▶ _Document extract_
[START]

UC Berkeley - Campus Geothermal Borehole Testing -

CSI has been investigating how communities can use ground source heat pumps and other geothermal technologies to provide energy more sustainably.

The University of California, Berkeley, is building a clean electrified heating and cooling plant utilizing shallow geothermal to cut down greenhouse gas emissions. As part of the Clean Energy Campus’s project “The Role of the Underground to Realize a Zero-carbon UC Campus Energy System”, Soga Research Group conducted a geothermal investigation in a 400 feet borehole on campus. This investigation aims to determine the feasibility of geothermal as part of the energy system strategy and meeting UC carbon neutrality as well as advancing understanding of geothermal as a climate and energy solution in a variety of settings.

[END]

▶ _Directive A_
Rewrite the records, changing "coordinates" to "position" and leaving everything else as it is.

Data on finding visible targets
[START]

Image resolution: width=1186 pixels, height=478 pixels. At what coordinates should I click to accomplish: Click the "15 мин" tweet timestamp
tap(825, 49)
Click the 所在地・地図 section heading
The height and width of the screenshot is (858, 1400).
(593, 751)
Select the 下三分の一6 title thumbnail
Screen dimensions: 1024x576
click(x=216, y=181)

[END]

▶ _Directive B_
According to the text on UC Berkeley's campus geothermal testing, how deep was the borehole used in the investigation?

▶ _Right answer A_
Image resolution: width=1186 pixels, height=478 pixels. At what position should I click to accomplish: Click the "15 мин" tweet timestamp
tap(825, 49)
Click the 所在地・地図 section heading
The height and width of the screenshot is (858, 1400).
(593, 751)
Select the 下三分の一6 title thumbnail
Screen dimensions: 1024x576
click(x=216, y=181)

▶ _Right answer B_
400 feet